◆ **WHAT YOU NEED TO DO**
Set down word for word each line from the start of the listing through the line that contains "Task: Align the shape to the left edge", both included.

◆ **PROVIDED DATA**
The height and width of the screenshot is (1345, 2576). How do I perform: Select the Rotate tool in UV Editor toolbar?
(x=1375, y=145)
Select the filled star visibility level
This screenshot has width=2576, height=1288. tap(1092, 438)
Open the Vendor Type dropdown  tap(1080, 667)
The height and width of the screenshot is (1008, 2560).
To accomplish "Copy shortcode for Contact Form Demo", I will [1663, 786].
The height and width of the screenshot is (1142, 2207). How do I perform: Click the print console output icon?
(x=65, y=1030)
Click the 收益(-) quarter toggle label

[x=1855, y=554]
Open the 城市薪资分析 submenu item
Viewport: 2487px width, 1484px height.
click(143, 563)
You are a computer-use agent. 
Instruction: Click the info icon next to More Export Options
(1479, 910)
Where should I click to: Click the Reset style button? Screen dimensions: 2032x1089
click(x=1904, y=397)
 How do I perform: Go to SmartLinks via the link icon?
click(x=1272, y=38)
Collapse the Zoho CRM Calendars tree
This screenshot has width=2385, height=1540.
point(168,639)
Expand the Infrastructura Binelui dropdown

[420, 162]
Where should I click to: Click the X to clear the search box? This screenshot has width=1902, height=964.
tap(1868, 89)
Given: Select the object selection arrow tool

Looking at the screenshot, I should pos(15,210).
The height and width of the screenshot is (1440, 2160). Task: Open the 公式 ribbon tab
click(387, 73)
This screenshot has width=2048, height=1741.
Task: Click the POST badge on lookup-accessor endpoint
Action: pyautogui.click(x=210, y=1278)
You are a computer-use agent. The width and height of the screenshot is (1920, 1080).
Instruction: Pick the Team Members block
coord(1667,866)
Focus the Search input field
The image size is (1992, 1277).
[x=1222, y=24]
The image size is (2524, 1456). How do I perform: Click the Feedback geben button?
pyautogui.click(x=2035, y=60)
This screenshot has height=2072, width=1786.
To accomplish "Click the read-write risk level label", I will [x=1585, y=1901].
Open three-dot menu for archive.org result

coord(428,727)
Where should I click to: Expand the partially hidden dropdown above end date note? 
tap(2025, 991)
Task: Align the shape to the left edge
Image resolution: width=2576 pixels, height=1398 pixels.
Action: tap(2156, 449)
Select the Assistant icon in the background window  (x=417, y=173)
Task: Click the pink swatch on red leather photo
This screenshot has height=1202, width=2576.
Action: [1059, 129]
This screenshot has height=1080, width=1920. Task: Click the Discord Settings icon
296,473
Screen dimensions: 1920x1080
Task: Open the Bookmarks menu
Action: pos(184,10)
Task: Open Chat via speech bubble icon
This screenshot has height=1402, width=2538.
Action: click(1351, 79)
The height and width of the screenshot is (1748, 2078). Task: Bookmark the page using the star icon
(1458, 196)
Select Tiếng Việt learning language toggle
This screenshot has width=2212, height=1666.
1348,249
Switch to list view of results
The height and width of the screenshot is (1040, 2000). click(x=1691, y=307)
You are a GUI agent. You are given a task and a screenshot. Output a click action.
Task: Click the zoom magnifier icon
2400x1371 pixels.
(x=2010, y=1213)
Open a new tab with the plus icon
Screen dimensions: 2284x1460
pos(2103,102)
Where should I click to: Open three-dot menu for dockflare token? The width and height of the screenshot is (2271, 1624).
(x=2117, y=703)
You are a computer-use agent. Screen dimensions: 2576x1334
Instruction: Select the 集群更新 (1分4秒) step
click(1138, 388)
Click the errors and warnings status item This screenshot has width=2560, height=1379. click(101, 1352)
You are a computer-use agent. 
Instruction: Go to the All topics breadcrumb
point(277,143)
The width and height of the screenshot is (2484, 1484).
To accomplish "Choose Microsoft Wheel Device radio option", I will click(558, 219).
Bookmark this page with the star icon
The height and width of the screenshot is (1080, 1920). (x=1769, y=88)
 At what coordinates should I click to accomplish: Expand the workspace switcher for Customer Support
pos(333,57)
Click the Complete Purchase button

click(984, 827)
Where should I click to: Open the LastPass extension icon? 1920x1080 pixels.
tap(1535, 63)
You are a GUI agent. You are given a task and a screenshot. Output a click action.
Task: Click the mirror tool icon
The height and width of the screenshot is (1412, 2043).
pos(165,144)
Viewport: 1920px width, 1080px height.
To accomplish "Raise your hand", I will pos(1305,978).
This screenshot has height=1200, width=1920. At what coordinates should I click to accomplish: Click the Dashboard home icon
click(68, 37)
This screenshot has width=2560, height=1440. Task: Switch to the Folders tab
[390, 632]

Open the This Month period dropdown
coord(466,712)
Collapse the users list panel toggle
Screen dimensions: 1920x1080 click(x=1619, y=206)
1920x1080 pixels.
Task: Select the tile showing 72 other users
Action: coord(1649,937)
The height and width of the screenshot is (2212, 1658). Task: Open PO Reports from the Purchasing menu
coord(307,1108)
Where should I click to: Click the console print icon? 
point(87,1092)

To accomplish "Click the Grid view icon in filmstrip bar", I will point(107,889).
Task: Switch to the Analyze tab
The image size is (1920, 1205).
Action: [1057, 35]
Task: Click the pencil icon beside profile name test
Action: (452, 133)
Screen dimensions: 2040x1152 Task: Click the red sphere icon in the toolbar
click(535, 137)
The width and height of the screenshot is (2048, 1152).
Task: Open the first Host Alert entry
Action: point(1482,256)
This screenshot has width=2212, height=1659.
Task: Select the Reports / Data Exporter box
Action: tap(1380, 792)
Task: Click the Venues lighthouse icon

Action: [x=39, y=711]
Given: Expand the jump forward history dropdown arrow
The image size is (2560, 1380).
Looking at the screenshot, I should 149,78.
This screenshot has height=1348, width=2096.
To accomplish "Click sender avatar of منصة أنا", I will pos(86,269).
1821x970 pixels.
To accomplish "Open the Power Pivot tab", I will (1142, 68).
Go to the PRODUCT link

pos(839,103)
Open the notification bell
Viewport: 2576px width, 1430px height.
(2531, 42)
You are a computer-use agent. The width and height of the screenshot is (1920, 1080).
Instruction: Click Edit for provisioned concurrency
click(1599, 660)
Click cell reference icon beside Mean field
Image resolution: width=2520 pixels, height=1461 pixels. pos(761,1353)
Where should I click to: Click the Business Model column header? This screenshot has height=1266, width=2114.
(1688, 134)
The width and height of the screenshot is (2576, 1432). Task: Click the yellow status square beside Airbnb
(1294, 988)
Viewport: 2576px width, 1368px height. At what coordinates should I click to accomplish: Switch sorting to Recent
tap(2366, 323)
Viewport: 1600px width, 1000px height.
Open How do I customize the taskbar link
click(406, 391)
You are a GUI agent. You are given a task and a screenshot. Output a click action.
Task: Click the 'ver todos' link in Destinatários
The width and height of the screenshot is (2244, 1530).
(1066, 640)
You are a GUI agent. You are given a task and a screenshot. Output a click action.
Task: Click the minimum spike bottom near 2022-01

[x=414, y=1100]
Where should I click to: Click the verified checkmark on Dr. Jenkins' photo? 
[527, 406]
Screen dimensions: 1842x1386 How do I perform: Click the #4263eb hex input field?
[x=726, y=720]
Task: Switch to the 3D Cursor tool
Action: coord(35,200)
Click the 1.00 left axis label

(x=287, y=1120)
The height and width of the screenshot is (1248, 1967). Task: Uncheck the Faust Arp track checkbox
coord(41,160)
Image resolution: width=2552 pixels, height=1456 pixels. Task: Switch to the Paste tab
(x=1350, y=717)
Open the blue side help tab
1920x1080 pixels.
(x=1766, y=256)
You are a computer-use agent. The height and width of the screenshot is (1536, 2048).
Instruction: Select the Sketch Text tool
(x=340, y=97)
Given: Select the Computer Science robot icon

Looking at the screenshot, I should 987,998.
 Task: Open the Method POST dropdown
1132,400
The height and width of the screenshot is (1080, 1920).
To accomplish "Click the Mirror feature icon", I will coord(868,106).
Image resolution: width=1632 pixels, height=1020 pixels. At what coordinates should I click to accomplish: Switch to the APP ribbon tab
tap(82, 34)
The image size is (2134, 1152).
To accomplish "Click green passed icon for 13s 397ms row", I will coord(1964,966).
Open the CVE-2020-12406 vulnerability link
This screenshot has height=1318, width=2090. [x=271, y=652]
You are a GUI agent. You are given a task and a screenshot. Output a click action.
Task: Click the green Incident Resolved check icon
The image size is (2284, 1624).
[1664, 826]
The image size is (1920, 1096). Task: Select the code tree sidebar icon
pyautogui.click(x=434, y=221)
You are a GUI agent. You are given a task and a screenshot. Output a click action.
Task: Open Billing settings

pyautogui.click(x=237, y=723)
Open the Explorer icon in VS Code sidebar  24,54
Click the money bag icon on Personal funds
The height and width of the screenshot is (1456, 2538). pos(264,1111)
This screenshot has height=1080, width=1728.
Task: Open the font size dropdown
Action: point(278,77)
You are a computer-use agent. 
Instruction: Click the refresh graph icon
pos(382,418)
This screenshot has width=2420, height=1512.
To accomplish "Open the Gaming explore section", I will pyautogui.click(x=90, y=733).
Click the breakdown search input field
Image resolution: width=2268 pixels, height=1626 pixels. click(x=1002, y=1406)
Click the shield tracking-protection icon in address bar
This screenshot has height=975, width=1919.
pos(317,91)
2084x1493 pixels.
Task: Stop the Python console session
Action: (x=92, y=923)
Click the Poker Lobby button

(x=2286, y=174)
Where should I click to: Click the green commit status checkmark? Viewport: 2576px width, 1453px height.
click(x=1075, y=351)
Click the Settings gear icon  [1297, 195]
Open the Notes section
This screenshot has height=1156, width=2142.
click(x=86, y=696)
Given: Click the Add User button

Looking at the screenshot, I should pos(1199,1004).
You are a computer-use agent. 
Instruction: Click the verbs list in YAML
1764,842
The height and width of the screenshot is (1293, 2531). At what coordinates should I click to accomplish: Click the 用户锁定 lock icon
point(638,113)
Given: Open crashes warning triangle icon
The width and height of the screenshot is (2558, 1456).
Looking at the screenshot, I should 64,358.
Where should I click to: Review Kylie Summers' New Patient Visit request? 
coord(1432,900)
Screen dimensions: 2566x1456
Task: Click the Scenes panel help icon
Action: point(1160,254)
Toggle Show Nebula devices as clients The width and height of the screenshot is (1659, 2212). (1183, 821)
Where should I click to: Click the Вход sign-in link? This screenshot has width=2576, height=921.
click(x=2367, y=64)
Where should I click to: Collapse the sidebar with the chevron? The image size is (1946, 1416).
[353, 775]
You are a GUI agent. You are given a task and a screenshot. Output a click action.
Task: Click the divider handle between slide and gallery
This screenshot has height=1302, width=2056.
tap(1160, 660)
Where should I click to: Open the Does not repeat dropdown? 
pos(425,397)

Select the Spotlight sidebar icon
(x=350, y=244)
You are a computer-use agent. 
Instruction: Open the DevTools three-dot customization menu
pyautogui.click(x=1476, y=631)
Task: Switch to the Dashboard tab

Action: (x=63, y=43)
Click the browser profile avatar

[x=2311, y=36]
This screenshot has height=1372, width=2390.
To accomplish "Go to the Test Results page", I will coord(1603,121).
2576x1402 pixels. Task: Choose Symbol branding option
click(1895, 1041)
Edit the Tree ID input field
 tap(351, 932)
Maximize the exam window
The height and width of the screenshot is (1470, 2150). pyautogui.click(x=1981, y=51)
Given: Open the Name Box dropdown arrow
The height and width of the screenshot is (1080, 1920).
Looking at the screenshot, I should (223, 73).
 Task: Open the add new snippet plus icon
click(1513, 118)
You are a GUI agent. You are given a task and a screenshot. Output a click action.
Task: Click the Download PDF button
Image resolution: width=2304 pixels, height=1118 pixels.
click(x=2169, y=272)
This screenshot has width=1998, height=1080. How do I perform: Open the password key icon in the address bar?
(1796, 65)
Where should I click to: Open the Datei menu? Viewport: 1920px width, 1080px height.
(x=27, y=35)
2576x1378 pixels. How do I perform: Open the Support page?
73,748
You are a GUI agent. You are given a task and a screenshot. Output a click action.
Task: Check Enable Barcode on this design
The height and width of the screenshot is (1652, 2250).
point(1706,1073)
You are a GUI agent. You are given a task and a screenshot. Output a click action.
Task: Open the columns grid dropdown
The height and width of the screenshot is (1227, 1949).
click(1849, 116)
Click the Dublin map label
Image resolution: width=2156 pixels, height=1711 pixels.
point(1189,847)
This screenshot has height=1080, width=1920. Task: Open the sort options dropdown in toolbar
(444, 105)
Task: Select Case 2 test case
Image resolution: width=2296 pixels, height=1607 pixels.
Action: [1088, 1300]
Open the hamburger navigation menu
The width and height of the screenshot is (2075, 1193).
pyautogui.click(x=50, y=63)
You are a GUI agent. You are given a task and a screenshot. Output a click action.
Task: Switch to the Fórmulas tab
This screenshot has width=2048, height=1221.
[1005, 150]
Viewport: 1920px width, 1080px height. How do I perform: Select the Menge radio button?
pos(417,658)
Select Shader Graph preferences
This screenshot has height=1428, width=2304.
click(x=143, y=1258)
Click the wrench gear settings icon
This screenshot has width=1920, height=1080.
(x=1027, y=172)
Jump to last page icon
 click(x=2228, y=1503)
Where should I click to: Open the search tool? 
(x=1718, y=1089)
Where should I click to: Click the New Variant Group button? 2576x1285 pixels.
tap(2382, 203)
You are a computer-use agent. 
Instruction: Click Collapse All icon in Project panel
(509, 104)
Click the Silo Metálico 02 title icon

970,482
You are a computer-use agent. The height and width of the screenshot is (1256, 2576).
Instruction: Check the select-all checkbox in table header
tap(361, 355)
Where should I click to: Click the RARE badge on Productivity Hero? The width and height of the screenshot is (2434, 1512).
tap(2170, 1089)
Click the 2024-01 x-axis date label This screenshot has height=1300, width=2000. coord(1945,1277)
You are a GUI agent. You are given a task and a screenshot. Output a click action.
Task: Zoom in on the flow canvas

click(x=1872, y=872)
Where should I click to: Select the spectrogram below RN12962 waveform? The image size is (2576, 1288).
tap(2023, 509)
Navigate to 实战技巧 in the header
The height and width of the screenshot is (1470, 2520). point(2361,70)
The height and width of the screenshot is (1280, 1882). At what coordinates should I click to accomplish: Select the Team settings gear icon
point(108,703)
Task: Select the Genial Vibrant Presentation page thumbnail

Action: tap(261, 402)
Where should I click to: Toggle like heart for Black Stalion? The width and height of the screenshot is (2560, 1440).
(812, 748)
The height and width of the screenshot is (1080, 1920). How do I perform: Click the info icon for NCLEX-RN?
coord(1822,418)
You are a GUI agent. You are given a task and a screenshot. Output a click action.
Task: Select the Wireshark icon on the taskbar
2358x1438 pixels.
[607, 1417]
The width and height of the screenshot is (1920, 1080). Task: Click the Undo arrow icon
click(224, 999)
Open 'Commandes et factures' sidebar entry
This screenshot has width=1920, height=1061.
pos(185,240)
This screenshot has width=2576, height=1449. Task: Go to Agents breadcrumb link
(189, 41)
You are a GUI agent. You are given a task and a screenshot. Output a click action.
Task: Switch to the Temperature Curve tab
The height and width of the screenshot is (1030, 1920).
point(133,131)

◆ **RESPONSE**
The height and width of the screenshot is (1345, 2576). How do I perform: Select the Rotate tool in UV Editor toolbar?
(x=1375, y=145)
Select the filled star visibility level
This screenshot has width=2576, height=1288. tap(1092, 438)
Open the Vendor Type dropdown  tap(1080, 667)
The height and width of the screenshot is (1008, 2560).
To accomplish "Copy shortcode for Contact Form Demo", I will [1663, 786].
The height and width of the screenshot is (1142, 2207). How do I perform: Click the print console output icon?
(x=65, y=1030)
Click the 收益(-) quarter toggle label

[x=1855, y=554]
Open the 城市薪资分析 submenu item
Viewport: 2487px width, 1484px height.
click(143, 563)
You are a computer-use agent. 
Instruction: Click the info icon next to More Export Options
(1479, 910)
Where should I click to: Click the Reset style button? Screen dimensions: 2032x1089
click(x=1904, y=397)
 How do I perform: Go to SmartLinks via the link icon?
click(x=1272, y=38)
Collapse the Zoho CRM Calendars tree
This screenshot has width=2385, height=1540.
point(168,639)
Expand the Infrastructura Binelui dropdown

[420, 162]
Where should I click to: Click the X to clear the search box? This screenshot has width=1902, height=964.
tap(1868, 89)
Given: Select the object selection arrow tool

Looking at the screenshot, I should pos(15,210).
The height and width of the screenshot is (1440, 2160). Task: Open the 公式 ribbon tab
click(387, 73)
This screenshot has width=2048, height=1741.
Task: Click the POST badge on lookup-accessor endpoint
Action: pyautogui.click(x=210, y=1278)
You are a computer-use agent. The width and height of the screenshot is (1920, 1080).
Instruction: Pick the Team Members block
coord(1667,866)
Focus the Search input field
The image size is (1992, 1277).
[x=1222, y=24]
The image size is (2524, 1456). How do I perform: Click the Feedback geben button?
pyautogui.click(x=2035, y=60)
This screenshot has height=2072, width=1786.
To accomplish "Click the read-write risk level label", I will [x=1585, y=1901].
Open three-dot menu for archive.org result

coord(428,727)
Where should I click to: Expand the partially hidden dropdown above end date note? 
tap(2025, 991)
Task: Align the shape to the left edge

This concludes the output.